«No puede llamarse filósofo absolutamente nadie que no sea capaz de filosofar. Sólo se puede aprender a filosofar, empero, mediante el ejercicio y el uso autónomo de la razón.
¿Cómo si no se debería propiamente poder aprender filosofía? Cada pensador construye su propia obra por así decir sobre las ruinas de otra. No se realizó nunca ninguna que hubiese perdurado en todas sus partes. Precisamente por esta razón no se puede aprender filosofía, porque no se ha dado todavía. Suponiendo, sin embargo, que existiese efectivamente una, nadie que la aprendiese podría decir de sí mismo que él es un filósofo, puesto que su conocimiento de la misma sería siempre sólo subjetivo-histórico (1).
En la matemática las cosas ocurren de otro modo. En efecto, esta ciencia se puede aprender, en cierta medida, ya que las demostraciones aquí son tan evidentes que cualquiera puede convencerse de ellas. En virtud de su evidencia puede además mantenerse, por así decir, como una doctrina cierta y permanente.
El que quiere aprender a filosofar debe considerar, en cambio, todos los sistemas de la filosofía únicamente como historia del uso de la razón y como objetos del ejercicio de su talento filosófico.

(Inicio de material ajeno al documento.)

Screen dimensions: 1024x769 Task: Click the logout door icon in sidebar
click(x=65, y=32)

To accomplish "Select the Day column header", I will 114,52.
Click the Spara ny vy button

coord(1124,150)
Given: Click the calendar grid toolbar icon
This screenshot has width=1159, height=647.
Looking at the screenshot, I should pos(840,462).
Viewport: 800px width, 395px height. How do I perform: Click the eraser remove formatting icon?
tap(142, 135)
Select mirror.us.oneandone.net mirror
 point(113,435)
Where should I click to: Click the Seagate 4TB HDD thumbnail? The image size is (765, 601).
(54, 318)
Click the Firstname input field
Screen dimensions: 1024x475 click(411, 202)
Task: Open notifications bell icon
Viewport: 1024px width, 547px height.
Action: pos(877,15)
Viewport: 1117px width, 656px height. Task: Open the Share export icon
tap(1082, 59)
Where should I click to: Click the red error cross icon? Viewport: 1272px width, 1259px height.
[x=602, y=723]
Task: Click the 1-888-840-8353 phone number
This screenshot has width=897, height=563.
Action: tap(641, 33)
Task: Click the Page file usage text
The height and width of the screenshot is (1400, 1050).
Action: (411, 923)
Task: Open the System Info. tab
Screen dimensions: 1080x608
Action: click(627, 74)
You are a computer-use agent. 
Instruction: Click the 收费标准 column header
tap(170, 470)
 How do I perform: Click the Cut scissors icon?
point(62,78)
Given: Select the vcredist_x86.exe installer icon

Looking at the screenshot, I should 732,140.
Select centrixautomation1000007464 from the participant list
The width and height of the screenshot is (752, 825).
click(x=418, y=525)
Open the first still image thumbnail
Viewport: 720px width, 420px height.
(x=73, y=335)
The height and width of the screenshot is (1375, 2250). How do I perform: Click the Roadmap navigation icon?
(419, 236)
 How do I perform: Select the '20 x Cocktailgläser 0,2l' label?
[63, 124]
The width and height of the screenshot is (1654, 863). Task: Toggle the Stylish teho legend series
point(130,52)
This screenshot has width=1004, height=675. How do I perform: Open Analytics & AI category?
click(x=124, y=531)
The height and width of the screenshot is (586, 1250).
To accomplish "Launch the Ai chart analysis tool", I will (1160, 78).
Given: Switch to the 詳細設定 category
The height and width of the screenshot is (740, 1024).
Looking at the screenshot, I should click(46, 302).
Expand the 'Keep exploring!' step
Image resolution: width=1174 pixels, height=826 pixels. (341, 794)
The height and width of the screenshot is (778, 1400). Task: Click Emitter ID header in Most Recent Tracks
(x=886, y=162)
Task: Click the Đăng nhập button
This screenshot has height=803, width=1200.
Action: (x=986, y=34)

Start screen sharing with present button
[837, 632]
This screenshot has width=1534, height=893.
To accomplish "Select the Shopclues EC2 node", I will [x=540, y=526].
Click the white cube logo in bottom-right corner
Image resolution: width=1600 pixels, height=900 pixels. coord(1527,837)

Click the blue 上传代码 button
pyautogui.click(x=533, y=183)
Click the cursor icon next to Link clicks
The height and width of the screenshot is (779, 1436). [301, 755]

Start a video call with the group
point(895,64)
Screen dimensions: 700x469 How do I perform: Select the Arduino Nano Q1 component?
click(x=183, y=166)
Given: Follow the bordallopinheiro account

El verdadero filósofo, en cuanto pensador autónomo, tiene que realizar un uso libre y autónomo de su razón y no un uso de imitación servil. No debe tampoco realizar un uso dialéctico, es decir, un uso que pretende únicamente conferir a los conocimientos una apariencia de verdad y sabiduría. Tal es la ocupación del mero sofista, absolutamente incompatible con la dignidad del filósofo como conocedor y maestro de la sabiduría».
(1) Kant llama subjetivo al modo como se adquiere un conocimiento y objetivo al modo en que se puede fundamentar. Considera que un conocimiento se puede a partir de datos y entonces es histórico, o a partir de principios, siendo en este caso racional. Por ello, un conocimiento puede ser objetivamente racional, y, en cambio, ser subjetivamente histórico o subjetivamente racional. El filósofo no puede aprender conocimientos filosóficos de modo histórico, sino sólo racional. El conocimiento filosófico es, pues, tanto objetiva como subjetivamente racional . (Nota de J. Q.).
(I. KANT, Lógica, III. Trad. Mª Jesús Vázquez. Akal, Madrid, 2000, p.93).